Text shown:

0
votes

I have a .csv file that I am trying to analyse using spark. The .csv file contains amongst others, a list of topics and their counts. The topics and their counts are separated by a ',' and all these topics+counts are in the same string separated by ';' like so

"topic_1,10;topic_2,12;topic_1,3"

As you can see, some topics are in the string multiple times.

I have an rdd containing key value pairs of some date and the topic strings [date, topicstring]

What I want to do is split the string at the ';' to get all the separate topics, then split those topics at the ',' and create a key value pair of the topic name and counts, which can be reduced by key. For the example above this would be

[date, ((topic_1, 13), (topic_2, 12))]

So I have been playing around in spark a lot as I am new to scala. What I tried to do is

val separateTopicsByDate = topicsByDate
  .mapValues(_.split(";").map({case(str) => (str)}))
  .mapValues({case(arr) => arr
    .filter(str => str.split(",").length > 1)
    .map({case(str) => (str.split(",")(0), str.split(",")(1).toInt)})
  })

The problem is that this returns an Array of tuples, which I cannot reduceByKey. When I split the string at ';' this returns an array. I tried mapping this to a tuple (as you can see from the map operation) but this does not work.

The complete code I used is

val rdd = sc.textFile("./data/segment/*.csv")

val topicsByDate = rdd
  .filter(line => line.split("\t").length > 23)
  .map({case(str) => (str.split("\t")(1), str.split("\t")(23))})
  .reduceByKey(_ + _)

val separateTopicsByDate = topicsByDate
  .mapValues(_.split(";").map({case(str) => (str)}))
  .mapValues({case(arr) => arr
    .filter(str => str.split(",").length > 1)
    .map({case(str) => (str.split(",")(0), str.split(",")(1).toInt)})
  })

Records provided:
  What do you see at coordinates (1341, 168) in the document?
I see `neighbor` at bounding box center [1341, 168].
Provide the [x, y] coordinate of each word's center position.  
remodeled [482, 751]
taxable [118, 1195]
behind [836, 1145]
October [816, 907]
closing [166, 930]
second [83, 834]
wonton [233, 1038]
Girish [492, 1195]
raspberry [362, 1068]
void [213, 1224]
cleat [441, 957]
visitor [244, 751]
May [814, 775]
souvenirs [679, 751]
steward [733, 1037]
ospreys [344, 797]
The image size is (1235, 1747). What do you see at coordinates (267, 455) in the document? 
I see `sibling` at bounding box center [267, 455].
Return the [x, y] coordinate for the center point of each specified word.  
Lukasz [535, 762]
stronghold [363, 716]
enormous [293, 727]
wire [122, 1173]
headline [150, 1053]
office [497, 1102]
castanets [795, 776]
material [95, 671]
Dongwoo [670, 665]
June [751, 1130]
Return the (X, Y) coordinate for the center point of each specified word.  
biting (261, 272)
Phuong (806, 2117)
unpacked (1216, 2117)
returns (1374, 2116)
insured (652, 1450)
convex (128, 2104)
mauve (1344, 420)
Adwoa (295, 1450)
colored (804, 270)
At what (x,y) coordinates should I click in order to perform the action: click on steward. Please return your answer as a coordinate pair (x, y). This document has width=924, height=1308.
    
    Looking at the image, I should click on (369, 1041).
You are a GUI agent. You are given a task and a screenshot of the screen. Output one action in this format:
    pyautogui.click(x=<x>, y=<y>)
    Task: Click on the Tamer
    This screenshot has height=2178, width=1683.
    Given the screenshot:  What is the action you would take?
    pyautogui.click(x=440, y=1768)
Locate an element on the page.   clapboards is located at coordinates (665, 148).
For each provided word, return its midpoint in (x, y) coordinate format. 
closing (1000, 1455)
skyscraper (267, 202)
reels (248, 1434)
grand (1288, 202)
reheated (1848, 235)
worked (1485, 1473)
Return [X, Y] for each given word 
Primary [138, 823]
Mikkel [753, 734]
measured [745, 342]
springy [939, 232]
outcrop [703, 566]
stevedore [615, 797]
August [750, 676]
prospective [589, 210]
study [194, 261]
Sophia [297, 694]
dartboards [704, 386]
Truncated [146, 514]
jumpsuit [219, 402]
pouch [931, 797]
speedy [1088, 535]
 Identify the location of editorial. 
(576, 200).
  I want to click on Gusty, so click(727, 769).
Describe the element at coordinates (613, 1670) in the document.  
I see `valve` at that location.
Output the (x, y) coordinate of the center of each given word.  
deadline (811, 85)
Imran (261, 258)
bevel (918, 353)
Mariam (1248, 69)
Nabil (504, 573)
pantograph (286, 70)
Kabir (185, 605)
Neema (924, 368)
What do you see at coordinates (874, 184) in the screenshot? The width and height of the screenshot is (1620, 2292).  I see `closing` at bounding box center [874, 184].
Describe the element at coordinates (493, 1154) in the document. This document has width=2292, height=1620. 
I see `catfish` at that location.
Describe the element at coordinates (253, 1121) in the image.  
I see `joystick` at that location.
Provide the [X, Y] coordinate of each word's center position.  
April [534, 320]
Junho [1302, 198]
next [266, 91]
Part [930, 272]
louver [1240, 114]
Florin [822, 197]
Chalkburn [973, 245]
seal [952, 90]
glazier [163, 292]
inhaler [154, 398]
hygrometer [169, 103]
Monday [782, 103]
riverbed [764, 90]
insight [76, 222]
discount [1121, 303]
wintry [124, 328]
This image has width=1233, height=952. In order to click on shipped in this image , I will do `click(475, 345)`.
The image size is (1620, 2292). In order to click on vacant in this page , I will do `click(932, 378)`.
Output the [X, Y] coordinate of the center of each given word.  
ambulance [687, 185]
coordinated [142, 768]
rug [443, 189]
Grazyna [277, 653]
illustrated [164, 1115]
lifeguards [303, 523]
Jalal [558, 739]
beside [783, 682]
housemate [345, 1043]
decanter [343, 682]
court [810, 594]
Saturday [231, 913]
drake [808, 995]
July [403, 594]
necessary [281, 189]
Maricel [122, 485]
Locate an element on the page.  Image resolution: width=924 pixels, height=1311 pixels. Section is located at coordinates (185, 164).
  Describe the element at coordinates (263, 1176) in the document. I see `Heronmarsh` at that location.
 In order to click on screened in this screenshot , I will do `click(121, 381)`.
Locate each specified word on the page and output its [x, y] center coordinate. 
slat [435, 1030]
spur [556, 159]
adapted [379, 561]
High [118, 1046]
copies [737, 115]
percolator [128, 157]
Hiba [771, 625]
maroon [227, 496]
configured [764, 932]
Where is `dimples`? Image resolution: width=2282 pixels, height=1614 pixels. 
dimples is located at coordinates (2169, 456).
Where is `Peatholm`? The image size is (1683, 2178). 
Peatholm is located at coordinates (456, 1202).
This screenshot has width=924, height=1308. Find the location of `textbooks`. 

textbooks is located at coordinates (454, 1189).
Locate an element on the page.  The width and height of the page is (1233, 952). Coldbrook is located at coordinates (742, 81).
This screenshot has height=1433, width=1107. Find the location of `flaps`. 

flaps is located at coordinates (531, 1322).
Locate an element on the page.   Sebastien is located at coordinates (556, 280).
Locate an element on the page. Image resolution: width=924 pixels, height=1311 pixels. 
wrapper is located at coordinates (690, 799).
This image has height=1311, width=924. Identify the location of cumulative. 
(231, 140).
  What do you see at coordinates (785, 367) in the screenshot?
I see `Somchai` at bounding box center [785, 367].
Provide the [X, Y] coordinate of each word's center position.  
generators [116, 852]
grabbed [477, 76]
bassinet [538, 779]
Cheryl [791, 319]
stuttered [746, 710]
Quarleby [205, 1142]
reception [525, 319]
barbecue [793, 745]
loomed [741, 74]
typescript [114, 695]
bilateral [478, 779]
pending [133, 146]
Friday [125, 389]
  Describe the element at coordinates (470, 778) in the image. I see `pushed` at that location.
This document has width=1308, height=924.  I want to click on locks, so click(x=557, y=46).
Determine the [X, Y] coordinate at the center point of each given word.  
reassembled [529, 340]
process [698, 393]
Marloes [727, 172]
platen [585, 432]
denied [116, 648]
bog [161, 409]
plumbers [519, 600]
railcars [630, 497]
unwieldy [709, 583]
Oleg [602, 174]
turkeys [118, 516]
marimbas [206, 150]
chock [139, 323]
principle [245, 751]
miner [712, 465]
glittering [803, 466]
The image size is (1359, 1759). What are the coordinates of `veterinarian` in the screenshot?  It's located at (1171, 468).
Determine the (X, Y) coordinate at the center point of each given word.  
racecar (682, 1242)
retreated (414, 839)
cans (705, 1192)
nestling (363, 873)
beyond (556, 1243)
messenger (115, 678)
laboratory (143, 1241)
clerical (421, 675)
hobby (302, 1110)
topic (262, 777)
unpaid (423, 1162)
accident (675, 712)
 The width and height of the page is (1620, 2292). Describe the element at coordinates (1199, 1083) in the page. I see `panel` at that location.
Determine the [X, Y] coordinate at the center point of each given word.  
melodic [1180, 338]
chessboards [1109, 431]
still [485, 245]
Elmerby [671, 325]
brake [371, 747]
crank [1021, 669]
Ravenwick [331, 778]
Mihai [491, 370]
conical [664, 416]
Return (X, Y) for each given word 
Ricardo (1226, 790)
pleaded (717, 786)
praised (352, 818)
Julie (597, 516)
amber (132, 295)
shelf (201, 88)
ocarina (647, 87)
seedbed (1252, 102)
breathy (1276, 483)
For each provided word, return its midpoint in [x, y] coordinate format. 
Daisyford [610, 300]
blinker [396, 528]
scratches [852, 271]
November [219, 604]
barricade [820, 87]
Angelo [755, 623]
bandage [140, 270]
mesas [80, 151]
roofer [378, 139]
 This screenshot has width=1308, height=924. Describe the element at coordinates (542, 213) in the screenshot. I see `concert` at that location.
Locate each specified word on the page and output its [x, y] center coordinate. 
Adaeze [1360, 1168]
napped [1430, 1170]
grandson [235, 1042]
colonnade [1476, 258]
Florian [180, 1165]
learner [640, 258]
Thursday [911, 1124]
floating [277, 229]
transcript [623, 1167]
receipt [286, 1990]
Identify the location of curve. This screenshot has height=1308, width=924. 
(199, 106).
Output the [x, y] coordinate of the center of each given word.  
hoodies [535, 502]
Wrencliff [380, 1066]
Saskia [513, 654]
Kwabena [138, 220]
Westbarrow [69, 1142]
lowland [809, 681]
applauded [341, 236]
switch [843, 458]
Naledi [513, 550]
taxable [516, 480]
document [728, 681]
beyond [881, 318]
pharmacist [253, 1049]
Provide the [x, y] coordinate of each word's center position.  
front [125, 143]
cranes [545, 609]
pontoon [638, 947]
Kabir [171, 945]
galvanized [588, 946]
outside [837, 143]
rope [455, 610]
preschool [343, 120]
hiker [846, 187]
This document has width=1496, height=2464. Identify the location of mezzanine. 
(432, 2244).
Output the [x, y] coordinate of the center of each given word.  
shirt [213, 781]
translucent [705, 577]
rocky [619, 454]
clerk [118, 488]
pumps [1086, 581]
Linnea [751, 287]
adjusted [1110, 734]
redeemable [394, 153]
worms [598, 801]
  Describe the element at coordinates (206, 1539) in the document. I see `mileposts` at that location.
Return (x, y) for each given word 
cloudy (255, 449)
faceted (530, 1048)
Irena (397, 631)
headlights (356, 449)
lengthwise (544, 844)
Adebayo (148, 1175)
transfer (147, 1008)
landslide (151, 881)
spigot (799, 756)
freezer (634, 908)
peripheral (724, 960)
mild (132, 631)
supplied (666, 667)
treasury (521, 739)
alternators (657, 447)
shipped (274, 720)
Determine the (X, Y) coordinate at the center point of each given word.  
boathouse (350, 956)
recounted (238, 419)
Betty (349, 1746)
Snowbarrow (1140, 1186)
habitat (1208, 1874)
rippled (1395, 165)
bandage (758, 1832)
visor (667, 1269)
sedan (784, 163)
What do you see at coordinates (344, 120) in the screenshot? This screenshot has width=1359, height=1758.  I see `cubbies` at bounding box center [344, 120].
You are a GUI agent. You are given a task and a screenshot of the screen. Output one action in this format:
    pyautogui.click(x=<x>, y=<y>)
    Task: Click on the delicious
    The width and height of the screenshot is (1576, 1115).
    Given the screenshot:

Tasks to perform:
[a] In the records, reproduce the lines from the start through the line containing "Looking at the", inclusive, with "remodeled" replaced by "renovated" and everything else left unchanged.
[b] Continue the forum post on splitting topic strings in Spark from its final line.

Results in order:
[a]
  What do you see at coordinates (1341, 168) in the document?
I see `neighbor` at bounding box center [1341, 168].
Provide the [x, y] coordinate of each word's center position.  
renovated [482, 751]
taxable [118, 1195]
behind [836, 1145]
October [816, 907]
closing [166, 930]
second [83, 834]
wonton [233, 1038]
Girish [492, 1195]
raspberry [362, 1068]
void [213, 1224]
cleat [441, 957]
visitor [244, 751]
May [814, 775]
souvenirs [679, 751]
steward [733, 1037]
ospreys [344, 797]
The image size is (1235, 1747). What do you see at coordinates (267, 455) in the document? 
I see `sibling` at bounding box center [267, 455].
Return the [x, y] coordinate for the center point of each specified word.  
Lukasz [535, 762]
stronghold [363, 716]
enormous [293, 727]
wire [122, 1173]
headline [150, 1053]
office [497, 1102]
castanets [795, 776]
material [95, 671]
Dongwoo [670, 665]
June [751, 1130]
Return the (X, Y) coordinate for the center point of each specified word.  
biting (261, 272)
Phuong (806, 2117)
unpacked (1216, 2117)
returns (1374, 2116)
insured (652, 1450)
convex (128, 2104)
mauve (1344, 420)
Adwoa (295, 1450)
colored (804, 270)
At what (x,y) coordinates should I click in order to perform the action: click on steward. Please return your answer as a coordinate pair (x, y). This document has width=924, height=1308.
    
    Looking at the image, I should click on (369, 1041).

[b]
separateTopicsByDate.take(2)

This returns

res42: Array[(String, Array[(String, Int)])] = Array((20150219001500,Array((Cecilia Pedraza,91), (Mexico City,110), (Soviet Union,1019), (Dutch Warmbloods,1236), (Jose Luis Vaquero,1413), (National Equestrian Club,1636), (Lenin Park,1776), (Royal Dutch Sport Horse,2075), (North American,2104), (Western Hemisphere,2246), (Maydet Vega,2800), (Mirach Capital Group,110), (Subrata Roy,403), (New York,820), (Saransh Sharma,945), (Federal Bureau,1440), (San Francisco,1482), (Gregory Wuthrich,1635), (San Francisco,1652), (Dan Levine,2309), (Emily Flitter,2327), (K...

As you can see this is an array of tuples which I cannot use .reduceByKey(_ + _) on.

Is there a way to split the string in such a way that it can be reduced by key?

1

1 Answers

0
votes

In case if your RDD has rows like:

[date, "topic1,10;topic2,12;topic1,3"]  

you can split the values and explode the row using flatMap into:

[date, ["topic1,10", "topic2,12", "topic1,3"]] ->

[date, "topic1,10"]  
[date, "topic2,12"]  
[date, "topic1,3"]

Then convert each row into [String,Integer] Tuple (rdd1 in the code):

["date_topic1",10]  
["date_topic2",12]  
["date_topic1",3]

and reduce by Key using addition (rdd2 in the code):

["date_topic1",13]  
["date_topic2",12]  

Then you separate dates from topics and combine topics with values, getting [String,String] Tuples like:

["date", "topic1,13"]  
["date", "topic2,12"]  

Finally you split the values into [topic,count] Tuples, prepare ["date", [(topic,count)]] pairs (rdd3 in the code) and reduce by Key (rdd4 in the code), getting:

["date", [(topic1, 13), (topic2, 12)]]

===
below is Java implementation as a sequence of four intermediate RDDs, you may refer to it for Scala development:

    JavaPairRDD<String, String> rdd;     //original data. contains [date, "topic1,10;topic2,12;topic1,3"] 

    JavaPairRDD<String, Integer> rdd1 =  //contains
                                         //["date_topic1",10]  
                                         //["date_topic2",12]  
                                         //["date_topic1",3]


            rdd.flatMapToPair(

                pair -> //pair=[date, "topic1,10;topic2,12;topic1,3"]
                {

                    List<Tuple2<String,Integer>> list = new ArrayList<Tuple2<String,Integer>>();

                    String k = pair._1; //date
                    String v = pair._2; //"topic,count;topic,count;topic,count"

                    String[] v_splits = v.split(";");

                    for(int i=0; i<v_splits.length; i++)
                    {
                        String[] v_split_topic_count = v_splits[i].split(",");  //"topic,count"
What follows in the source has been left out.